四 そこで、本件営業権の価額について検討するに、被告会社が支払った九億円から青木らの共有土表の代金一億五〇〇〇万円を除く七億五〇〇〇万円のうち営業権価額はいくらかという問題となる。関係証拠によれば、「中央ホール」の建物三五〇〇万円、機械等一億一〇九一万八〇〇〇円、構築物六〇一万五〇〇〇円、冷暖房設備四〇〇〇万円が中央ホール全体の資産価額の一部として認められるほか、土地代として三億六五九三万二三〇〇円(三一八二・〇二平方メートル×一平方メートルあたり単価一一万五〇〇〇円)が認められる。
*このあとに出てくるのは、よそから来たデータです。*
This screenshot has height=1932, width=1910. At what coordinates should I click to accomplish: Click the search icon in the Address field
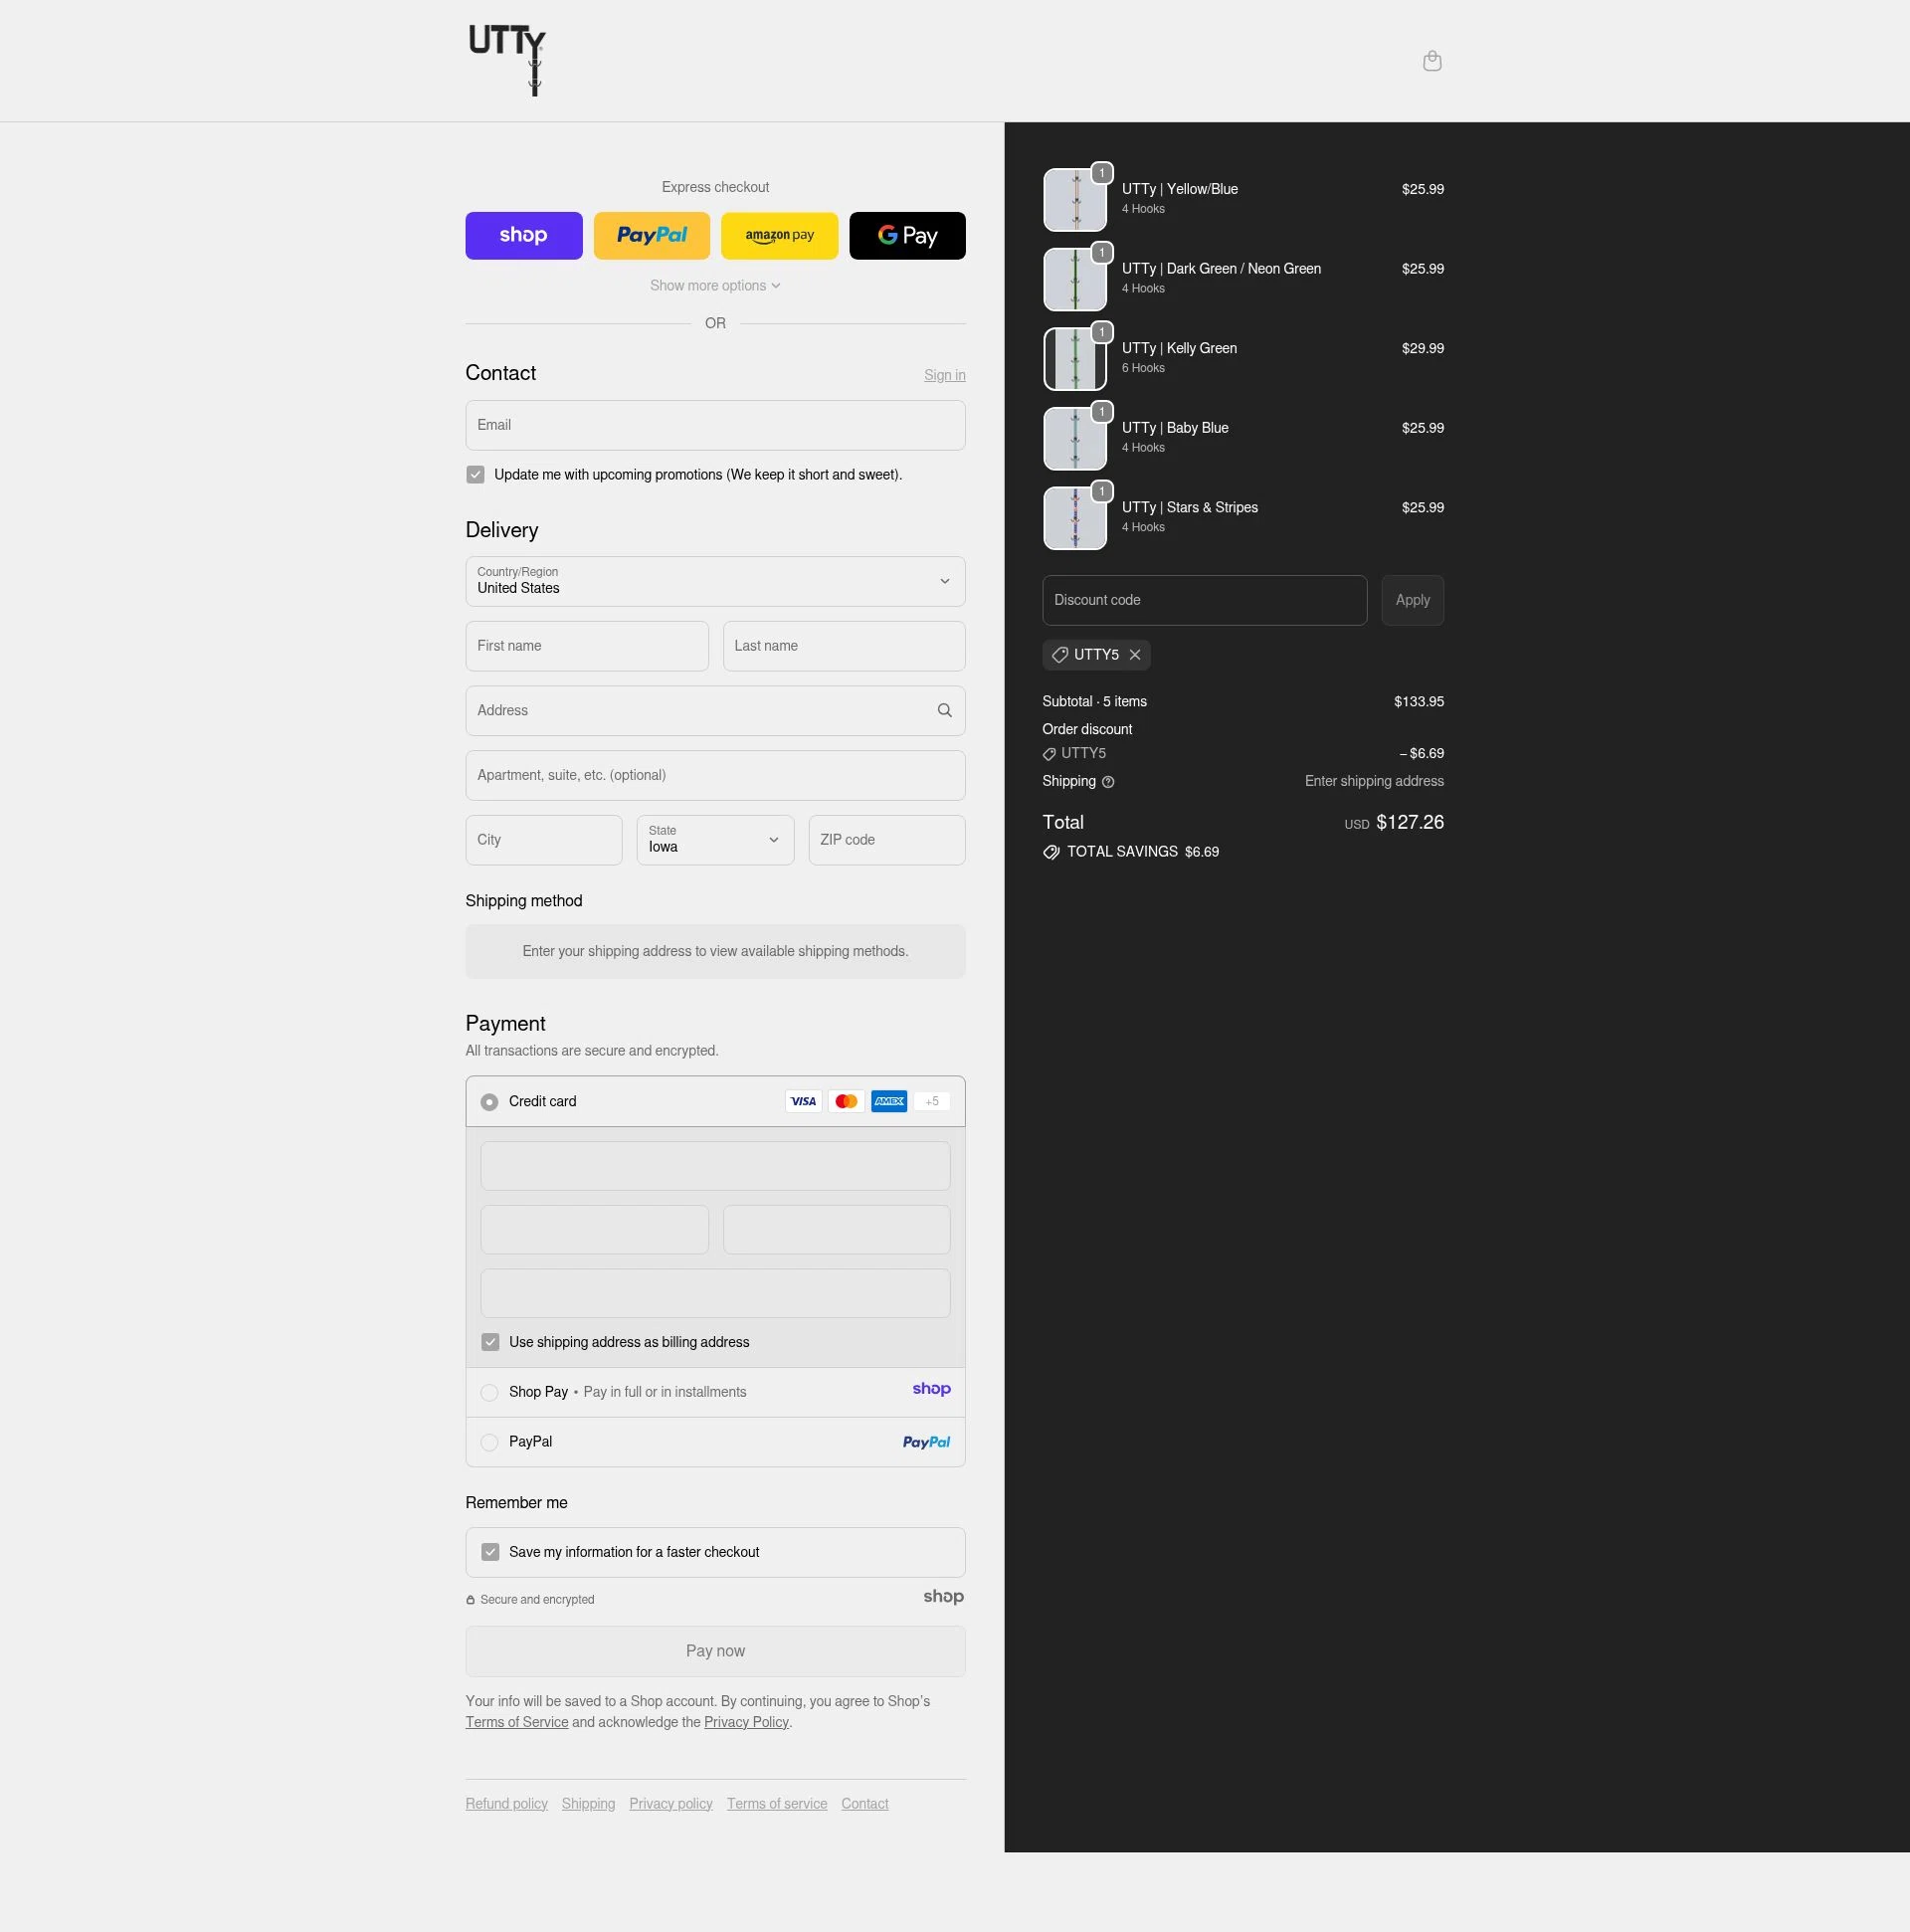[944, 710]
しかし、青木らの共有土地の根抵当権を消滅させるため債権者に支払った金一億円については、右支払が青木らの共有土地取得のために必要であったこと、あるいは、同土地の売買契約と中央ホール全体の売買契約とが密接不可分のものとして結ばれたことからすれば、青木らの共有土地あるいは中央ホール全体の取得費用であって土地代の一部となるというべきであり、これを営業権の一部とみることはできない。
そうすると、「中央ホール」にかかる資産取得価額とみることのできる合計額は五億五七八六万五三〇〇円となり前記七億五〇〇〇万円から右一億円を控除した六億五〇〇〇万円との差額九二一三万四七〇〇円が問題となるところ、右差額は前記三認定の事実関係のほか、中央ホール全体の資産価額及び被告会社の支払った金額との均衡ないし比率からして不当に多額ともいえないことなどからすると、これをもって中央ホール全体の売買の際の適正な営業権価額と認めるを相当とし、右認定を左右するに足りる証拠はない。
よって、営業権価額は九二一三万四七〇〇円となる。
以上の次第で、営業権を右の限度で認めたため、同事業年度においてこれを償却すると、実際所得金額は零円、法人税額は二〇〇万円となる。
(量刑の事情)
本件は、三年間の所得の過少申告額が合計約二億七四〇〇万円、法人税のほ脱額が合計約一億一〇〇〇万円の多額かつ長期に亘る脱税事案であり、特に大きな収益をあげた第三年度においては架空の納品書、請求書、領収証を作成し、原因関係のない手形を形式上振出して順次書き換えるなどの不正な方法により所得の約三六・五パーセントを申告したに過ぎないなど犯情は悪質であって、被告人両名の責任は重いというべきである。
しかし、営業権として処理した一部については前示のとおり正当な会計処理と認められること、脱税の目的は被告会社の内部留保のためであって、遊興あるいはいわゆる財テクなど被告人個人の欲望を満たすためのものではなかったこと、被告人らは、右認定の正当な会計処理分を除く本件起訴事実につき最終的にこれを認めたほか、本件が国税庁に発覚後本件記訴前に修正申告をして修正分の法人税、延滞税、重加算税を納め、また、今後は経理面にも注意を注ぎ、税法にのっとって正しい申告をする旨誓っているなど反省の情が認められること、被告会社には同種前科がなく、被告人は前科前歴を有さず、善良な実業家として活動してきたこと、本件か広く報道されたことなどにより既に相当の社会的制裁を受けていることなど、被告人らに有利に斟酌すべき事情を考慮して、主文のとおり量刑することとした(求刑は被告会社につき罰金四〇〇〇万円、被告人につき懲役一年六月)。